Prepare o despertador: na virada da noite desta quinta-feira (27) para a madrugada de sexta-feira (28), o céu brasileiro será palco de um eclipse lunar parcial tão profundo que vai parecer, a olho nu, um eclipse total. Segundo dados calculados a partir de efemérides da NASA, até 96% do disco da Lua ficará coberto pela sombra da Terra no momento de maior intensidade do fenômeno.
Por que ele acontece
Um eclipse lunar ocorre quando Sol, Terra e Lua se alinham de forma que o nosso planeta projeta sua sombra sobre o satélite. Como não é um eclipse total, uma fina faixa do disco lunar continuará visível fora da sombra mais escura — mas o efeito visual deve ser dramático, com a Lua assumindo tons que vão do cinza profundo ao vermelho-acobreado, dependendo das condições da atmosfera.
Horários (Brasília)
- 22h23 — a Lua entra na penumbra. Fase discreta, quase imperceptível a olho nu.
- 23h33 — começa a fase parcial. É aqui que a “mordida” escura passa a ficar visível na borda da Lua.
- 01h12 — ponto máximo do eclipse, com boa parte do disco lunar mergulhada na sombra.
- 02h51 — fim da fase parcial.
- 04h01 — o fenômeno se encerra por completo.
A janela ideal de observação vai da meia-noite às 2h da madrugada. Quem estiver no Amazonas ou Mato Grosso deve subtrair uma hora dos horários acima; no Acre, duas horas a menos.
Dá para ver de todo o Brasil?
Sim — e esse é o grande diferencial deste evento: é o único eclipse de 2026 visível do início ao fim em praticamente todo o território nacional, com a Lua bem alta no céu durante todo o fenômeno. A única condição é o tempo: se as nuvens não atrapalharem, a observação está garantida em qualquer estado.
Como observar
A boa notícia é que, diferente de um eclipse solar, o lunar não exige nenhum equipamento de proteção. Pode ser acompanhado diretamente a olho nu.
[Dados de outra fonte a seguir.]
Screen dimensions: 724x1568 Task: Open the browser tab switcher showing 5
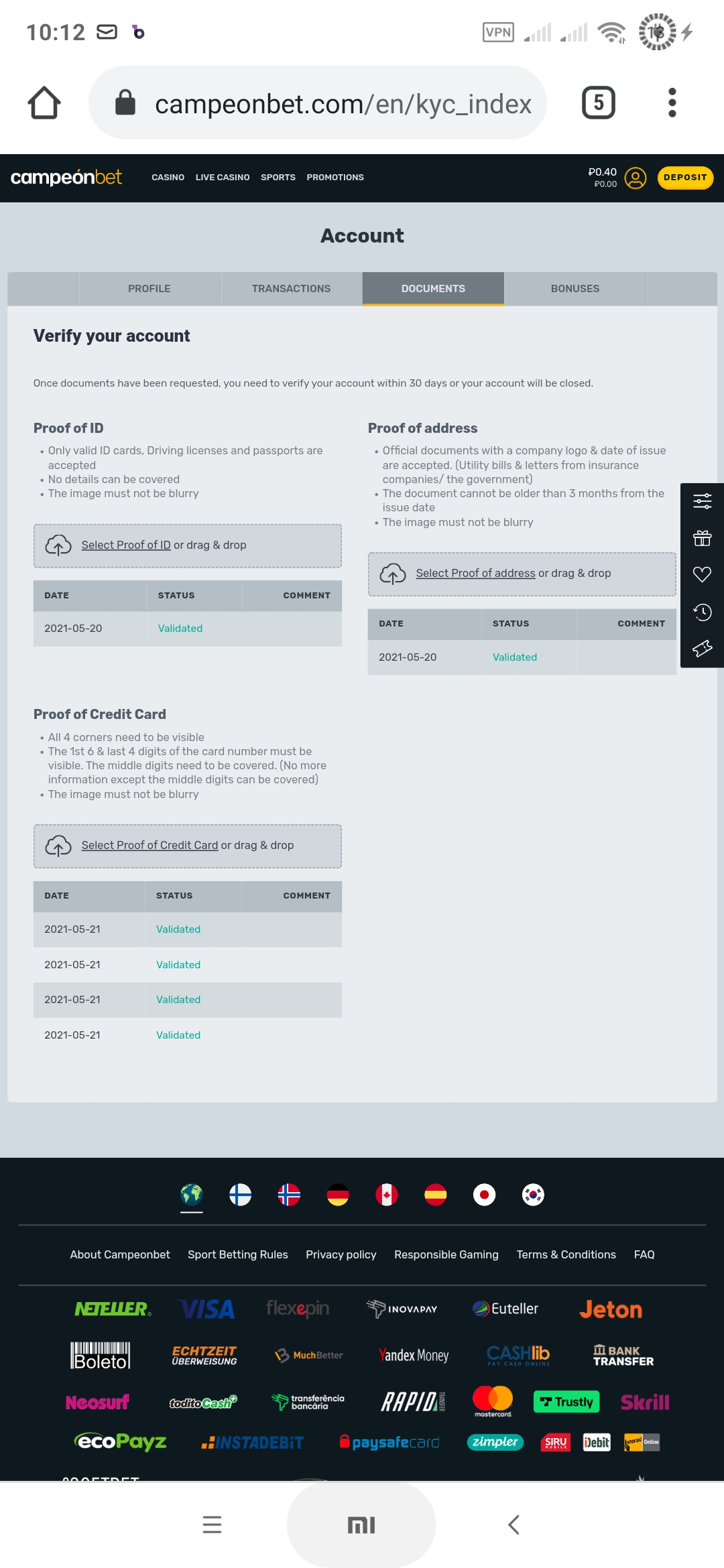(x=598, y=103)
Para quem quiser ver mais detalhes da sombra avançando sobre a superfície lunar, um binóculo ou telescópio simples já faz diferença.
Dica extra: procure um local aberto, com boa visão do horizonte e longe do excesso de luz das cidades — isso melhora bastante o contraste e os tons de vermelho na Lua.
Fontes: NASA, Time and Date e cobertura da imprensa brasileira sobre o fenômeno.